This shows that FileCoin is orders of magnitude cheaper than current DA solutions, costing fractions of a cent to store the same amount of data for the same amount of time. Unlike Ethereum nodes and that of other DA solutions, FileCoin’s nodes are optimized to provide storage services, and its proof system allows nodes to prove storage, rather than replicate storage across every node in the network. Without accounting for the economics of storage providers (such as the energy cost to seal data), it shows that the basic overhead of the storage process on FileCoin is negligible. This shows a market opportunity in the millions of USD per gigabyte compared to Ethereum for a system that can provide secure and performant DA services on FileCoin.
Throughput
Below, we consider the capacity of DA solutions and the demand that is generated by major layer 2 rollups.
Because FileCoin’s blockchain is organized in tipsets with multiple blocks at every block-height, the number of deals that can be done is not restricted by consensus or block size. The strict data constraint of FileCoin is that of its network-wide storage capacity, not what is allowed via consensus.
For daily DA demand, we pull data from Rollups DA and Execution from Terry Chung and Wei Dai, which includes a daily average across 30 days and a singular sampled day. This allows us to consider average demand while not overlooking aberrations from the average (for example, Optimism’s demand on 8/15/2023 of approximately 261,000,000 bytes was over 4x its 30 day average of 64,000,000 bytes).
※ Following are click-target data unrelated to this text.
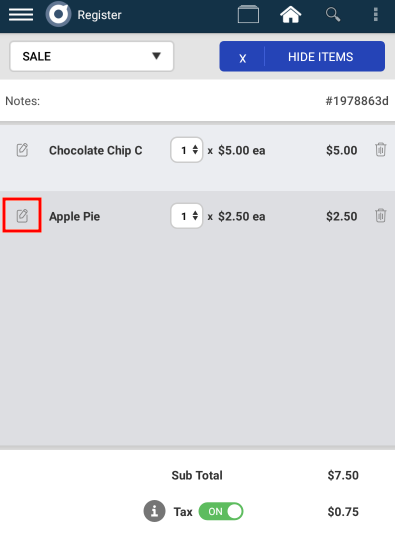Viewport: 395px width, 548px height.
Task: Open the search magnifier icon
Action: (x=333, y=15)
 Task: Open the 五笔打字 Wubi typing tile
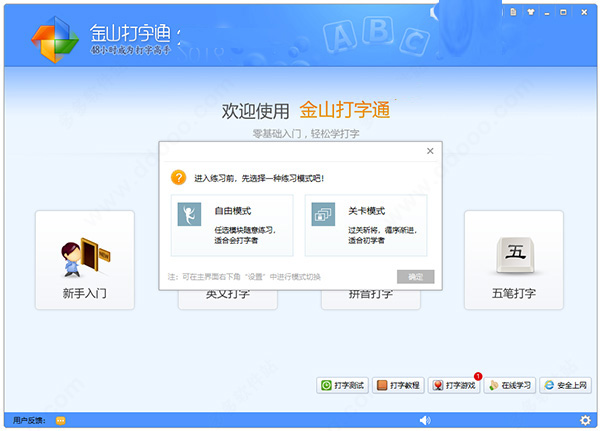514,260
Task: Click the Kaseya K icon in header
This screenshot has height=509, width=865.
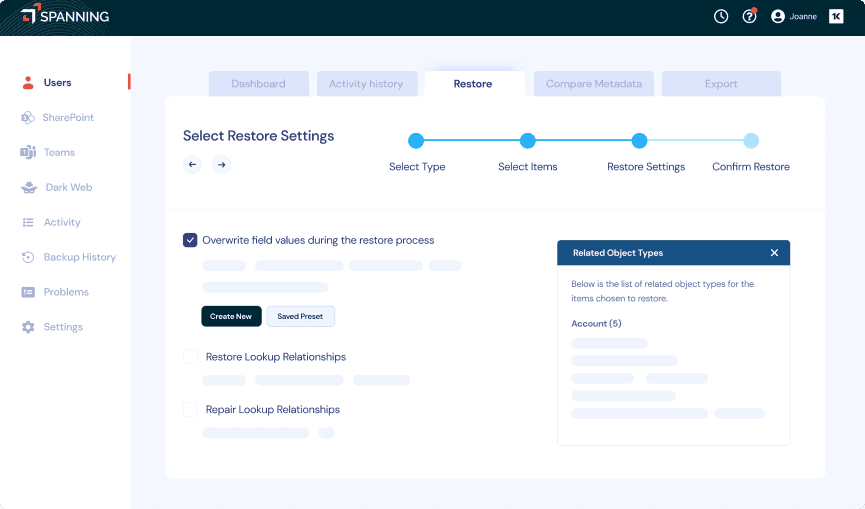Action: coord(836,16)
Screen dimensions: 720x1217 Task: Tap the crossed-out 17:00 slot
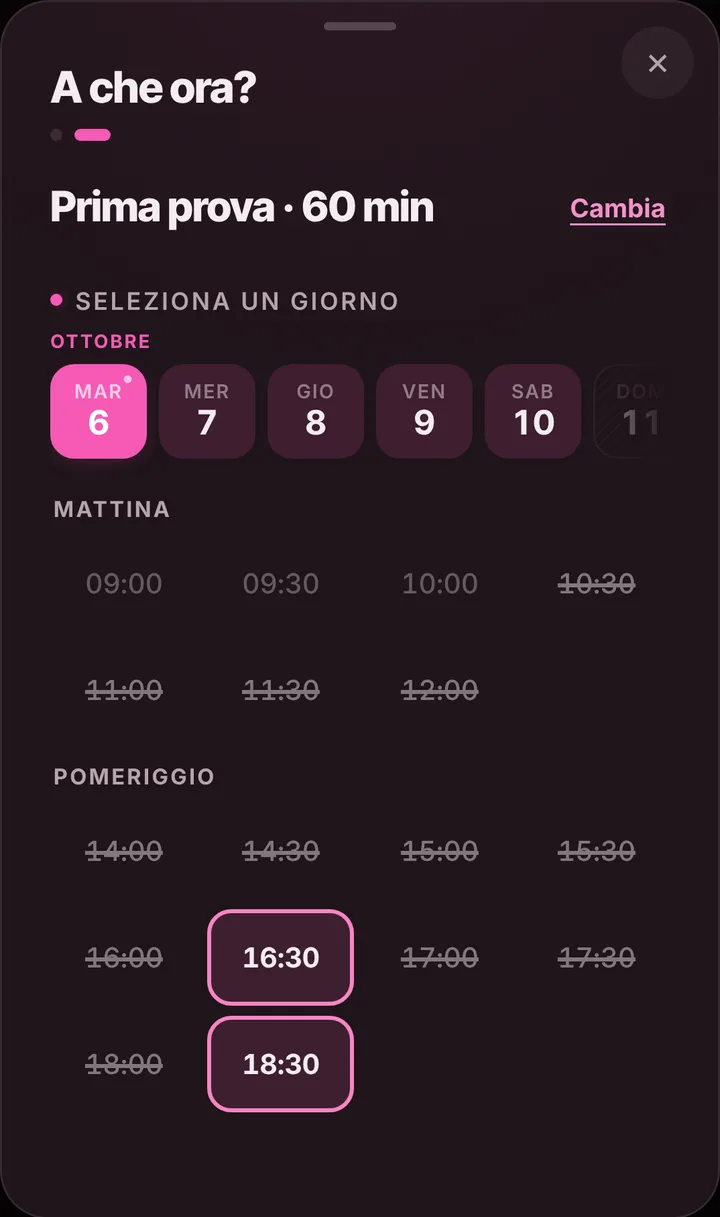440,957
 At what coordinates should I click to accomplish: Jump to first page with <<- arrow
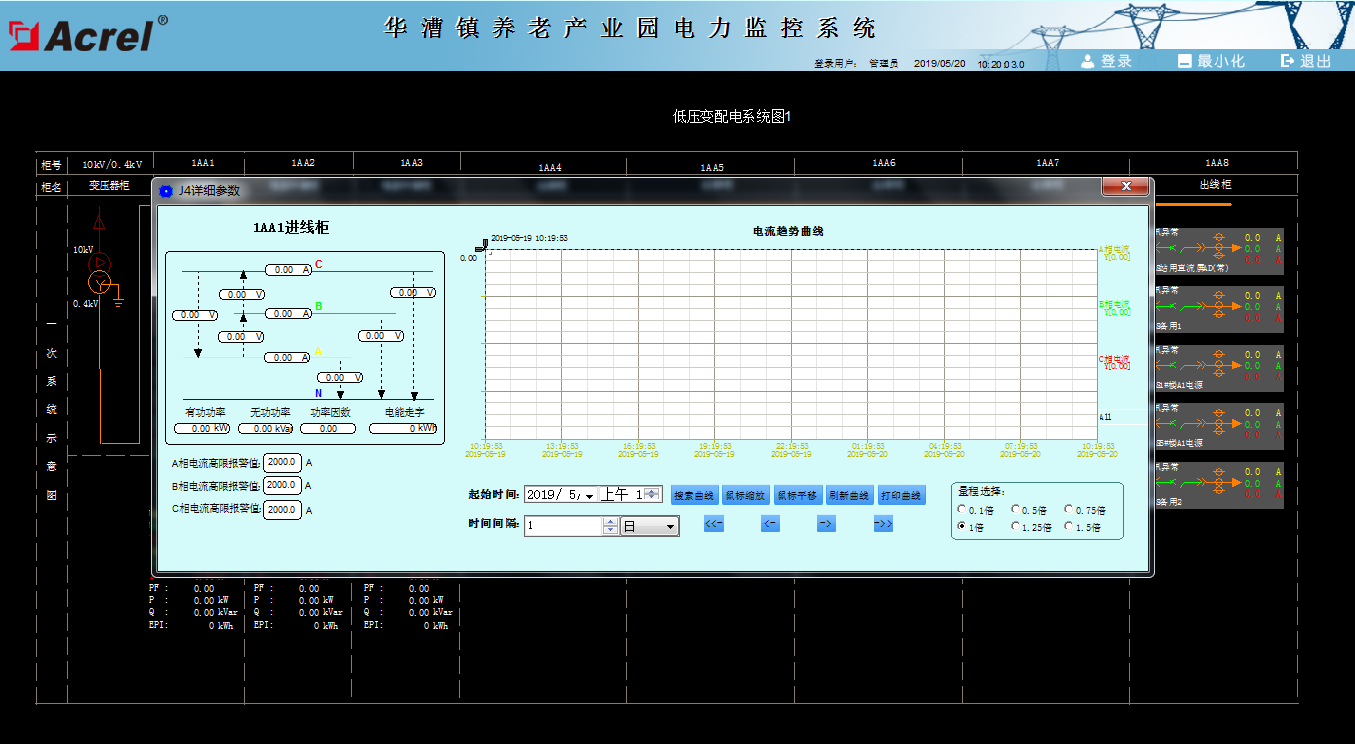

From this selection, we see that despite the opportunity of lower DA cost, we would need a dramatic increase in DA demand to make efficient use of the 32 GB sector size of FileCoin. Although sealing 32 GB sectors with less than 32 GB of data would be a waste of resources, we could do so while still reaping a cost advantage.
Architecture
In this section, we consider the technical architecture that can be achieved if we were to build this today. We will consider this architecture in the context of arbitrary L2 applications and an L1 chain that the L2 is serving. Since this solution is an external DA solution, like that of Celestia and EigenDA, we do not consider FileCoin as example L1.
Components
Even at a high-level, a DA on FileCoin will make use of many different features of the FileCoin ecosystem.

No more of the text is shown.